A prisão preventiva de Rosseti foi decretada em 26 de setembro pela Justiça, que determinou que ele fique preso até um eventual julgamento. Posteriormente, a promotora Adriana Helena Ferreira Alves Mattos Vallada denunciou o rapaz por latrocínio, mas a juíza Isaura Cristina Barreira, da 30ª Vara Criminal da capital, não acolheu a acusação alegando incompetência de juízo. Segundo a magistrada, o crime foi de homicídio. Para ela, o desempregado não deve responder por roubo seguido de morte, mas sim por assassinato. Por esse motivo, ela pediu para o processo seguir para um outro juiz, esse agora da Vara do Júri, que trata de homicídios.

Um novo promotor, que também cuida de assassinatos, deverá ser designado.
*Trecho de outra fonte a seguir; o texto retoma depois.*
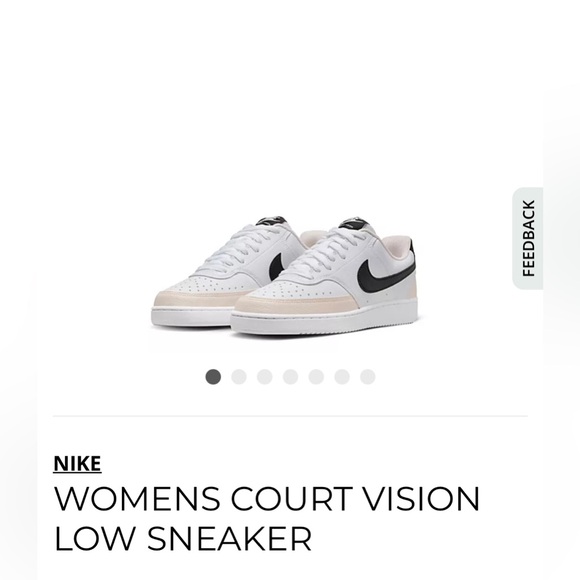Open the sixth image carousel dot
Screen dimensions: 580x580
(x=342, y=377)
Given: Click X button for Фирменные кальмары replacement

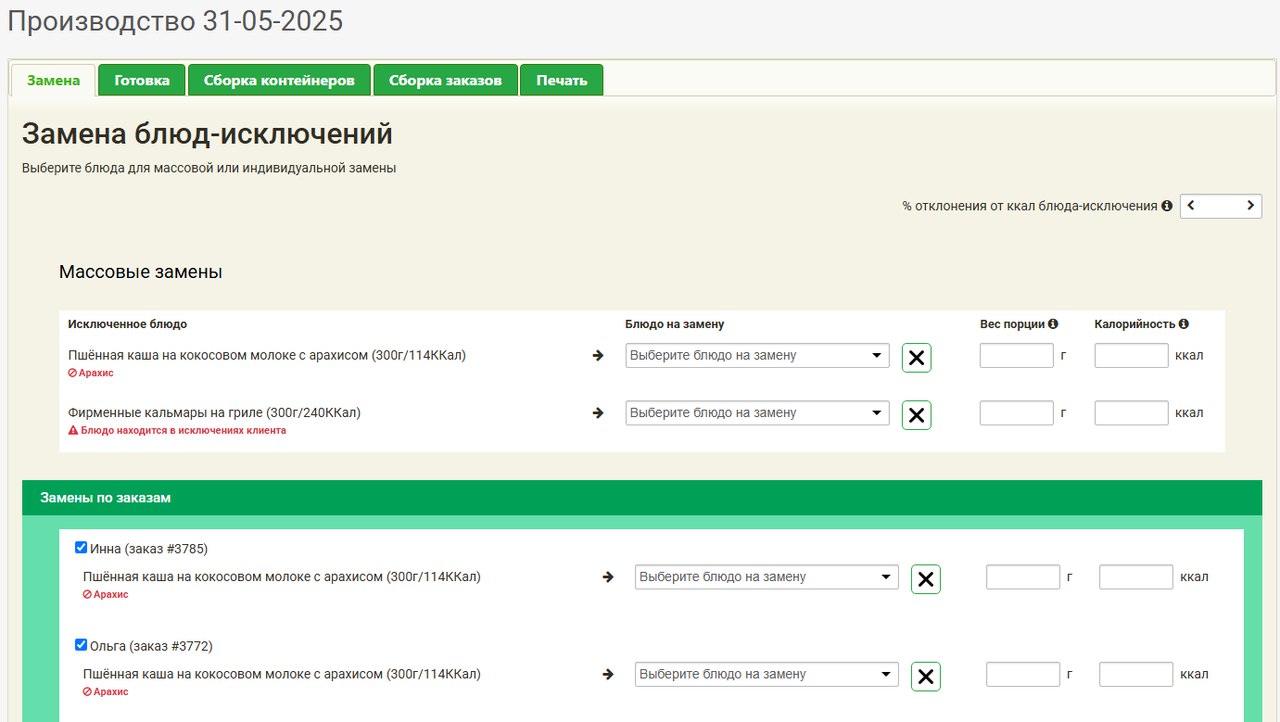Looking at the screenshot, I should pyautogui.click(x=916, y=415).
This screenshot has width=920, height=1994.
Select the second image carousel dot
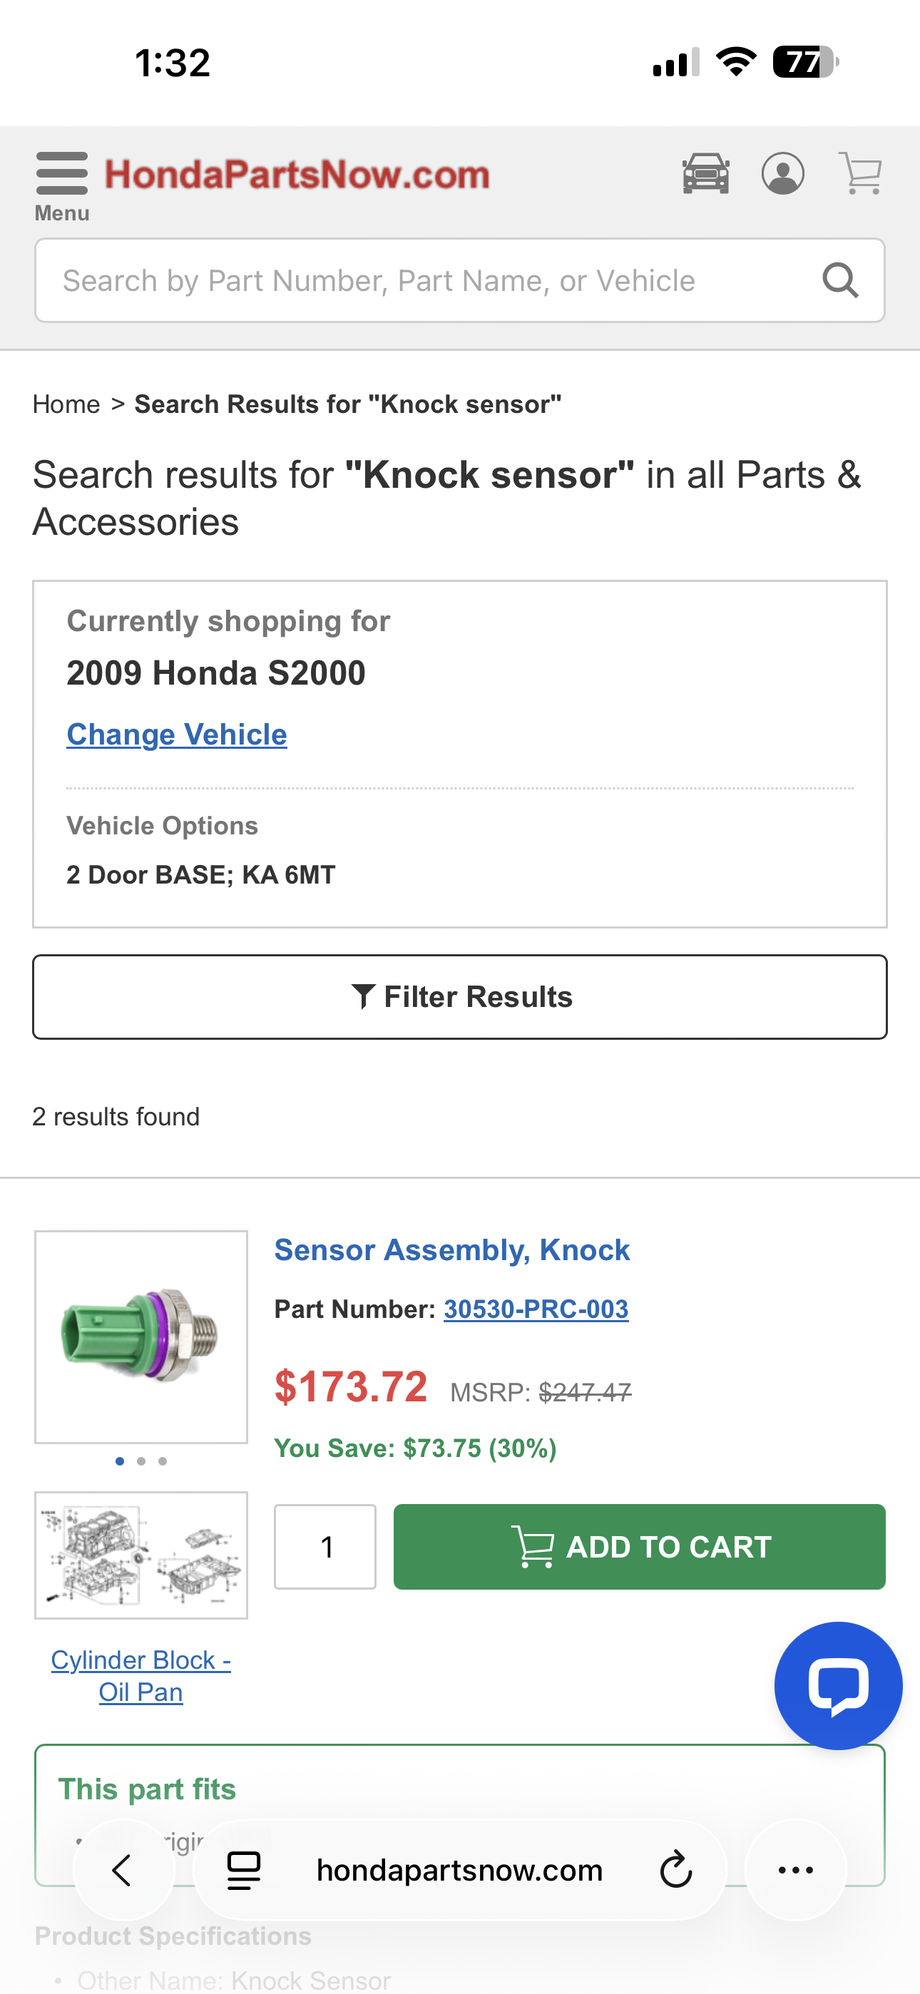click(141, 1461)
Essa distribuição deverá ocorrer na próxima semana.

  Se Rosseti for levado a julgamento no júri, sete jurados decidem se o réu é culpado ou inocente das acusações. Ao juiz cabe dar a sentença pela condenação ou absolvição. A diferença é que na Vara Criminal, o acusado é julgado pelo próprio juiz.

A posição da juíza Barreira ocorreu após ela receber dois pedidos feitos pela defesa do acusado - um de exceção de incompetência, que sugeria a mudança de tipificação do crime, e outro de liberdade para o acusado. O primeiro foi atendido, o segundo não foi analisado.

Por meio de sua assessoria de imprensa, o Ministério Público discordou da interpretação da juíza e informou que iria recorrer à Justiça da sua decisão de trocar o latrocínio por homicídio no caso Oscar Freire.

A Promotoria baseou a denúncia de latrocínio após receber o inquérito da Polícia Civil, que concluiu que o Rosseti esfaqueou e assassinou duas pessoas no imóvel na região central de São Paulo com o intuito de roubar.

Em seu depoimento à Polícia Civil, Rosseti alegou que matou o analista para se defender e negou que tenha assassinado o modelo. Na sua versão, Bozola matou Rezende a facadas por ciúmes e partiu para cima dele, que desarmou o agressor e usou a faca em legítima defesa. Depois, fugiu do apartamento do analista levando o carro da vítima.

O Departamento de Homicídios e de Proteção à Pessoa (DHPP) discordou dessa tese de Rosseti na época. Indagado nesta semana a respeito da decisão da Justiça em trocar o latrocínio pelo homicídio, o delegado Maurício Guimarães Soares, da Divisão de Homicídios do DHPP, afirmou que a investigação policial entendeu que houve roubo seguido de morte, mas não contestará a decisão judicial que trata o crime como assassinato.

Os corpos do analista e do modelo foram encontrados em 23 de agosto pela empregada de Bozola no apartamento do analista. Após o crime, Rosseti fugiu no carro de Bozola para Sertãozinho, interior de São Paulo. O veículo foi achado abandonado em 28 de agosto. O jovem foi preso pela polícia no dia seguinte.